What is expected:
Filter the lines below, copying only those with the string "will".

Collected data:
━━━
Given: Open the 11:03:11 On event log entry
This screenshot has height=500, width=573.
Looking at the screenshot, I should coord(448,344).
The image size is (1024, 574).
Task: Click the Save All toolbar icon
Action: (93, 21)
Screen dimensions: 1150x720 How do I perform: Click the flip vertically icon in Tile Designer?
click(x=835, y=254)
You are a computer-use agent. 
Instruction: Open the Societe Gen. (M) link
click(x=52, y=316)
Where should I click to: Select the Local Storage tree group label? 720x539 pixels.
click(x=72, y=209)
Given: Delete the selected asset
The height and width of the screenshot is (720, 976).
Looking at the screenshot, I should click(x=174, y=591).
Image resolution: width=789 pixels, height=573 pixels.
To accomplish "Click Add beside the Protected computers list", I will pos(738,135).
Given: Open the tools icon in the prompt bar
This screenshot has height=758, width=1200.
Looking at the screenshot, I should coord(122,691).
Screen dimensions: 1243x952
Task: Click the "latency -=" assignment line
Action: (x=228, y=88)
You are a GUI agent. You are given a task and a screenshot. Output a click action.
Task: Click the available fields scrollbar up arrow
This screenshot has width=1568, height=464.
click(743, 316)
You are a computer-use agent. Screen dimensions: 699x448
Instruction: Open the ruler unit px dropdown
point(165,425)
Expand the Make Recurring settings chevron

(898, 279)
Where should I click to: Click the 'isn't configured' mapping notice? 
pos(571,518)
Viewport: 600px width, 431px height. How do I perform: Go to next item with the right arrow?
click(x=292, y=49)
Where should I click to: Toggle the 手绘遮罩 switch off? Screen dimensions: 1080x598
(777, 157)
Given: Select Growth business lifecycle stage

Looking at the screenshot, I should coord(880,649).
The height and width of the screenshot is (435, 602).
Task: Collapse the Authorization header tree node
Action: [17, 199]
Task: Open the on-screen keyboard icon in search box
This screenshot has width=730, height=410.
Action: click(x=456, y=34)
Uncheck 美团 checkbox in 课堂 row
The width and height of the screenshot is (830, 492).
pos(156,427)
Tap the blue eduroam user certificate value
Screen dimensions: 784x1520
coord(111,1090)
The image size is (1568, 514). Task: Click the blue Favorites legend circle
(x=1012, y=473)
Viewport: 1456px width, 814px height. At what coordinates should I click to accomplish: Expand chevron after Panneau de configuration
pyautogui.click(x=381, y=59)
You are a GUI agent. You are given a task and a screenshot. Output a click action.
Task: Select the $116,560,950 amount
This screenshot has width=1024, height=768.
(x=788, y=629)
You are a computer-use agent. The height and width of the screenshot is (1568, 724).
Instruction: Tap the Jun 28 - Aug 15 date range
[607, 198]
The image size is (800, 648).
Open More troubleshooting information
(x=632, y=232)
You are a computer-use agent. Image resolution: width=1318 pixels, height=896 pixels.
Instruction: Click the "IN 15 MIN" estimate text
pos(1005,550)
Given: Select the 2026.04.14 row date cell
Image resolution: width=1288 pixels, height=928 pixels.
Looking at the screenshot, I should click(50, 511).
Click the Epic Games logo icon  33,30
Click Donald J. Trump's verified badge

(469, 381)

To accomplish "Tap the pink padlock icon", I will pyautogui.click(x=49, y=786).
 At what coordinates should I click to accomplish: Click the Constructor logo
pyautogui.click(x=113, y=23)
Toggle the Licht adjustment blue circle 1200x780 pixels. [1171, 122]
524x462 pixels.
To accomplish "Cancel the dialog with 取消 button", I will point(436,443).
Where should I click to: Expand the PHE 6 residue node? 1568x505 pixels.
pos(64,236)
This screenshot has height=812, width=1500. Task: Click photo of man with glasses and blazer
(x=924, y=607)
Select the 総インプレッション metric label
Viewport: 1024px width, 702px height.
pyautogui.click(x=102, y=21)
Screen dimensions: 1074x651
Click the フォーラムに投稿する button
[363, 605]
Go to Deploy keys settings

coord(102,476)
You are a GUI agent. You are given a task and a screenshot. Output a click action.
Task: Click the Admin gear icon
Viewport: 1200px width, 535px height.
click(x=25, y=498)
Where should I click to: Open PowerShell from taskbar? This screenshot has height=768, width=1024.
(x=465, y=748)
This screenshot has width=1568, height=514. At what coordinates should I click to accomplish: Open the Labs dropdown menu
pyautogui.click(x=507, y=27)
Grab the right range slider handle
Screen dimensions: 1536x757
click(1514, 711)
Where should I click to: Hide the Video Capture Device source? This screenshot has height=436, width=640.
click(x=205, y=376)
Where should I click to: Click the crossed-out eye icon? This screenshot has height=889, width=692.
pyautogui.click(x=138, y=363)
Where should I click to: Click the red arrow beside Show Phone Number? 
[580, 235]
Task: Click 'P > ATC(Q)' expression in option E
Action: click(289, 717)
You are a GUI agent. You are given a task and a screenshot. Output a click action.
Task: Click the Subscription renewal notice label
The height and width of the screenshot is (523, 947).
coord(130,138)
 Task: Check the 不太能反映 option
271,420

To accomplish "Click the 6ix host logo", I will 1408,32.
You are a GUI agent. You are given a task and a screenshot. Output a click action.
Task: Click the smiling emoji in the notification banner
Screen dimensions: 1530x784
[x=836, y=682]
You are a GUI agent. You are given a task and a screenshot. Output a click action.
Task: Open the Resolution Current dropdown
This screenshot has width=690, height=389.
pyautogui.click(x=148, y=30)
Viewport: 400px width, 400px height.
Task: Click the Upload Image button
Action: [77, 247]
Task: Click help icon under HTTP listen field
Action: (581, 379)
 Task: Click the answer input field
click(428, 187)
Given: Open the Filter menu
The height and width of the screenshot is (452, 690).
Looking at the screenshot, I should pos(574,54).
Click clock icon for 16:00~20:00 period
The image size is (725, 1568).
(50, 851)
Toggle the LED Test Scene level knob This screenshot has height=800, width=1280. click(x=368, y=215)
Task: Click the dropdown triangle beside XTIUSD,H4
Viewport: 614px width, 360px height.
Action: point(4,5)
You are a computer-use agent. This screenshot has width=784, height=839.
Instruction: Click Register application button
━━━
Result for this exercise:
To accomplish "Click Add beside the Protected computers list", I will pos(738,135).
To accomplish "Tap the pink padlock icon", I will pyautogui.click(x=49, y=786).
To accomplish "Cancel the dialog with 取消 button", I will point(436,443).
To accomplish "Click the 6ix host logo", I will 1408,32.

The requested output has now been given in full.